The bulk of municipal waste water treatment solids is microbial biomass. It may smell like shit because it is still putrescible and smells anaerobic, but it isn't faeces anymore. Much of the putrescible content is food waste, especially in communities with kitchen sinks set to up with garbage disposals (I favor sewer fees on garbage disposals. If you have one, wise up and yank it off). Stabilized after 20-25 days of detention, with most of the putrescible characteristic used up to grow biomass, biosolids achieves a classic microbial C/N of 6-8, and an N content of between 3 and 6% on a dry weight basis. Even considering that only 25% of that org-N is plant-available the first year, at US$0.5/lb in 2007 and 2x that in 2008, that org-N content is of considerable fertilizer value: $15-30/dry ton. Add another $10-$20/dry ton for the mineral-N content. At 5DT/ac, that's an applied value $125-$250/acre in 2008. What will it be in 2009?
For sludge that can be trusted (I believe some can, some can't) it makes more sense to me to bulk up sludge with char than to make the sludge into char. For one, the N in sludge in mineralized with a fair amount of inefficiency. Ammonia volatization and denitrification also take its toll on sludge-N uptake efficiency. Adding char can help with the denitrification especially. Another consideration is that sludge is fairly high in organic acids, such as humic acids and especially fulvic acids. That seems a valuable complement to char.

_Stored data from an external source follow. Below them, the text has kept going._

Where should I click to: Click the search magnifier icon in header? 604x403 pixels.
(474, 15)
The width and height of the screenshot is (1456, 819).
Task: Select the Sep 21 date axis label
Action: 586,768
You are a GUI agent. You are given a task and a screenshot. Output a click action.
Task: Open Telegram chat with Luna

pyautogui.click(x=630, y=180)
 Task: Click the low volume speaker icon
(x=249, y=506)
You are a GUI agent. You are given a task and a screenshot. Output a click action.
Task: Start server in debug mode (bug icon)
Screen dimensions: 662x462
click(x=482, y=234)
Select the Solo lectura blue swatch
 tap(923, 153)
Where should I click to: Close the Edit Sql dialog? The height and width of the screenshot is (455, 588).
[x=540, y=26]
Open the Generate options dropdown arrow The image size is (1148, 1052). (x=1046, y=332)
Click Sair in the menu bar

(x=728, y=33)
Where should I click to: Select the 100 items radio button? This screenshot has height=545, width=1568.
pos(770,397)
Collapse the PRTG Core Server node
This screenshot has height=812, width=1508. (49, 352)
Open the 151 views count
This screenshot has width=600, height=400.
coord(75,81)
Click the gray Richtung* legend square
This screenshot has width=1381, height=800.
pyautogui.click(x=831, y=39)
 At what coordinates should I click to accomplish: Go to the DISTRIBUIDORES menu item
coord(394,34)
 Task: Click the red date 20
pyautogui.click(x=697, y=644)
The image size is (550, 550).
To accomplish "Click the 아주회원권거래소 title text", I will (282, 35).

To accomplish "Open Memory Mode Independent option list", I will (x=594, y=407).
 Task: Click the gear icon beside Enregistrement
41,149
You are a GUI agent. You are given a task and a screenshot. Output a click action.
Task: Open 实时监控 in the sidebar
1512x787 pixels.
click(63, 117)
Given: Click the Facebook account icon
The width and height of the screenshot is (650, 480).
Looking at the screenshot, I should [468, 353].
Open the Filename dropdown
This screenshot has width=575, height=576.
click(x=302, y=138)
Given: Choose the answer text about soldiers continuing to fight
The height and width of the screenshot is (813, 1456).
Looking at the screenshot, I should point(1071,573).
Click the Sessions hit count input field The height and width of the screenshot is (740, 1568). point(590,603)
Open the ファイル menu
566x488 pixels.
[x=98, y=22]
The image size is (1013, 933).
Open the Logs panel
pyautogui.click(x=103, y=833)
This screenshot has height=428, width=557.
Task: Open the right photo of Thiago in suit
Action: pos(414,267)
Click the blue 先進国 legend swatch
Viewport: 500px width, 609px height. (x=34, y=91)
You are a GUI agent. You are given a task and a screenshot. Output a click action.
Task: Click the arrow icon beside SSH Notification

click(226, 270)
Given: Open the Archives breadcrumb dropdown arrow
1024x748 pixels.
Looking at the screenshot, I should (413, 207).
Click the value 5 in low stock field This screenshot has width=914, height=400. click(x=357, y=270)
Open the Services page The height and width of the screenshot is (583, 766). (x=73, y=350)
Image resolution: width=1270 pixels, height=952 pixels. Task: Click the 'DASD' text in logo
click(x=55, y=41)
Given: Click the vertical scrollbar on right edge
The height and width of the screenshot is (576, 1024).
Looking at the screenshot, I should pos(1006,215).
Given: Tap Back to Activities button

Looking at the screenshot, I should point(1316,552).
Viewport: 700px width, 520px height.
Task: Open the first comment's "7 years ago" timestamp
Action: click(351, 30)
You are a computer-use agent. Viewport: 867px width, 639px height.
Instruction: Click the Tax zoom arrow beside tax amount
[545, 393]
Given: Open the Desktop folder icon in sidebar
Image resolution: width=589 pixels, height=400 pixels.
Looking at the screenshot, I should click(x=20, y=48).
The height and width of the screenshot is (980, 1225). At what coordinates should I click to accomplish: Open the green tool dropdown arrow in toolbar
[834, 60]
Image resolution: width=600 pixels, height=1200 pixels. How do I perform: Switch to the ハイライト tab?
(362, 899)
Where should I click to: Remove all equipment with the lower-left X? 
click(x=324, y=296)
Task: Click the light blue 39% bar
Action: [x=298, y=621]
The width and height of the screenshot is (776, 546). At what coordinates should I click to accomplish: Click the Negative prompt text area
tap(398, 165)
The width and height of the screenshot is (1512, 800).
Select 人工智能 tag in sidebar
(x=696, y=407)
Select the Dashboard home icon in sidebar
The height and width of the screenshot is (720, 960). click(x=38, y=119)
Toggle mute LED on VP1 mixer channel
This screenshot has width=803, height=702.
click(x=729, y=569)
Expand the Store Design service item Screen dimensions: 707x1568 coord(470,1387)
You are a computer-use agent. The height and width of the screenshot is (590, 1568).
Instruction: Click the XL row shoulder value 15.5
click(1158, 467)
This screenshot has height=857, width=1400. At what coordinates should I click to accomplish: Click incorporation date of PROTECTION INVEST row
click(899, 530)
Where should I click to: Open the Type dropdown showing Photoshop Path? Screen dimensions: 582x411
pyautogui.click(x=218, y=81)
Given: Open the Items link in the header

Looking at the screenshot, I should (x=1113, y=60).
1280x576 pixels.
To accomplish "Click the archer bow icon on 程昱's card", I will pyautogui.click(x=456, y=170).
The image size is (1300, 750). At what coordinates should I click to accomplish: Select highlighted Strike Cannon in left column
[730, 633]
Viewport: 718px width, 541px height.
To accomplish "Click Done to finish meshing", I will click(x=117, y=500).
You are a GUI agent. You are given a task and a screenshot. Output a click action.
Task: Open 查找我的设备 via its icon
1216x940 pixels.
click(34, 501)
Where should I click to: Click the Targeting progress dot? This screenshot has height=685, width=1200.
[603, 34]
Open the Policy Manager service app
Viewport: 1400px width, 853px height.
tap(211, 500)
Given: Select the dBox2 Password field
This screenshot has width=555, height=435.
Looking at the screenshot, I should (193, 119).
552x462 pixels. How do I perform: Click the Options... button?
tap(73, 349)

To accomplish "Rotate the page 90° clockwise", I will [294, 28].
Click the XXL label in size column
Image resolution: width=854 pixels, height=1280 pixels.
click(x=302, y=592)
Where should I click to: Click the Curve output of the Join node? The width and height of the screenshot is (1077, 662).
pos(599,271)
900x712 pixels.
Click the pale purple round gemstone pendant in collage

Each sludge is different, and each community's land resource is different. If the candidate fields are all in N-fixing alfalfa or legume-mix pasture, well it doesn't make as sense to retain the N value, but it would make sense if the candidate fields are wheat. Just some thoughts. -philip
On Wed, Jun 11, 2008 at 6:52 AM, Gary Barei <garyb1957 at gmail.com> wrote:
OK, this one time, I'll bite --- wordsmithing
We've all gotten so politically correct, technically competent, hell, media-savy and diplomatic!!
If it looks like shit, and it smells like shit, and it tastes like shit ........ Momma says ... it probably is SHIT!
So, let's cook it up, say 500 degrees Fahrenheit, no oxygen allowed ... black gravelly / powderly looking stuff ...
Hmmmmmmmmm ....
Looks like : a soil amendment, maybe a water and ion retentive, a microbial heaven on earth (literally), a CO2 trap ....
Smells like: well, hell ... it doesn't smell ... except for that sweet organic, grassy, earthy, we had the best time in the corn rows (sorry, I digress)....
Tastes like: Well, it just tastes good, natural I guess, plants loved it ... less herbicides, fertilizer and pain ... and we all did it in a crappy way, if you get my drift!
SO - what does Momma say now? Same as ever!!! Look, Smell, Taste --- how is your local, regional, national politician, taking Momma's good advice?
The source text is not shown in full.